The model by Huang and Stoll (1997) identifies all components of the spread, their results indicate the existence of a large order processing cost as well as a smaller but still significant adverse selection and inventory cost component. Moreover, they find that components vary greatly according to trade size: with medium and large trades carrying a much larger proportion of the adverse selection and inventory cost component. This result also confirms the argument by Stoll (1978) that order processing costs are likely to be fixed, implying that these costs decrease relatively to trade size.

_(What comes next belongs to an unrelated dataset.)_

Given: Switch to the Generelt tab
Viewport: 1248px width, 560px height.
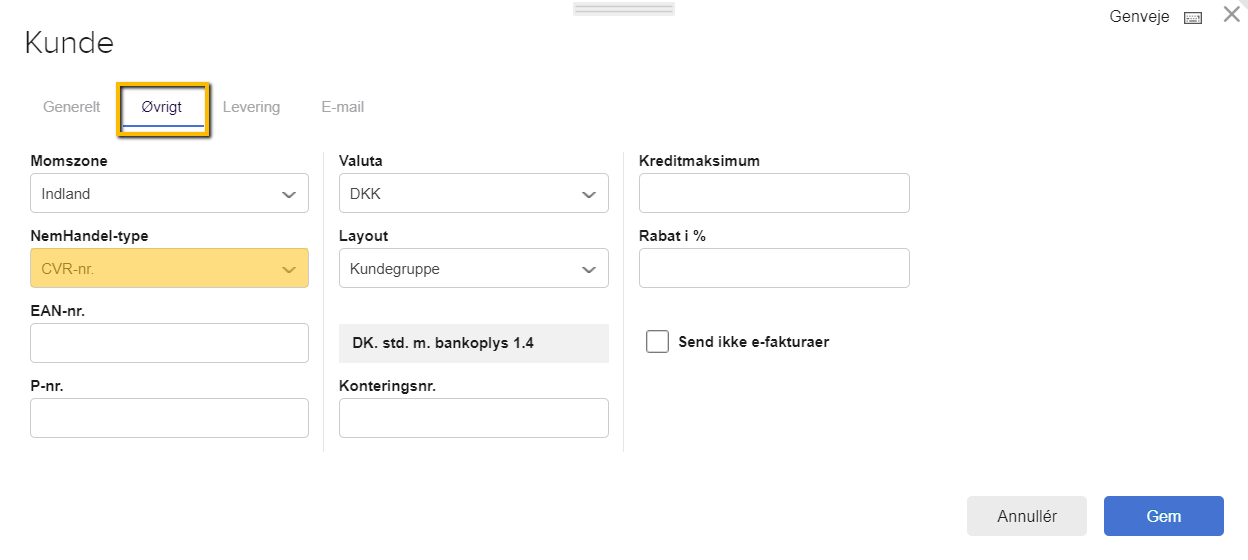Looking at the screenshot, I should click(x=72, y=107).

Benstond and Hagerman (1974) argue that the bid-ask spread is a function of the market demand curve, i.e. the amount of immediacy sought by liquidity demanders, the amount of competition in the market (measured by the number of dealers in the market), and lastly the cost born by liquidity supplying dealers. In their study, Benston and Hagerman (1974) take the market or investors’ demand as given, and name inventory costs, insider trading, and competition as important factors affecting the spread. Their results support these hypotheses.
Admati and Pfleiderer (1989) and Foster and Viswanathan (1993) suggest that liquidity could show seasonal patterns possibly due to the opportunity cost of devoting time considering a certain trade. This could influence investor sentiment on specific weekdays or around market closures on holidays.

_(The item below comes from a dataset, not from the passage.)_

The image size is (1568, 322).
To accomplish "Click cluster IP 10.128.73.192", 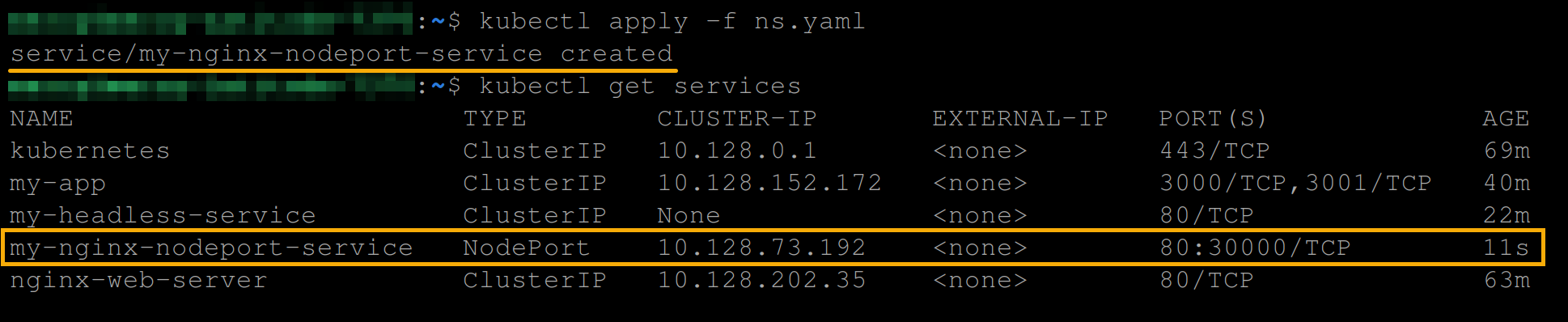I will coord(761,248).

In a more general setting, Hasbrouck and Seppi (2001) examine commonalities in market-wide liquidity. They examine common covariation in liquidity proxies and trade impact coefficients, though their results are not supportive of common factors that are economically significant. Similarly, Huberman and Halka (2001) document the appearance of a systematic time-varying component of liquidity. However, they do not find evidence to support either the inventory-risk or asymmetric information paradigms to explain the variation in systematic liquidity.
Predicting liquidity
Various studies such as Stoll and Whaley (1983), Jegadeesh and Subrahmanyam (1993), and Tinic and West (1972) study the cross-sectional determinants of liquidity. They find the percentage effective spreads to be negatively related with price level, volume, the number of market makers, and positively related with the volatility. However, these studies do not consider liquidity on an aggregate market-wide level.
Engle and Lange (1997) employ a new measure of liquidity that measures the depth of the market. They find that market depth varies positively with past volume, while negatively with the number of transactions. Linking to Kyle’s (1985) informed trader paradigm, this suggests that a higher volume may be connected with an arrival of (informed) speculators, and hence reduces market liquidity.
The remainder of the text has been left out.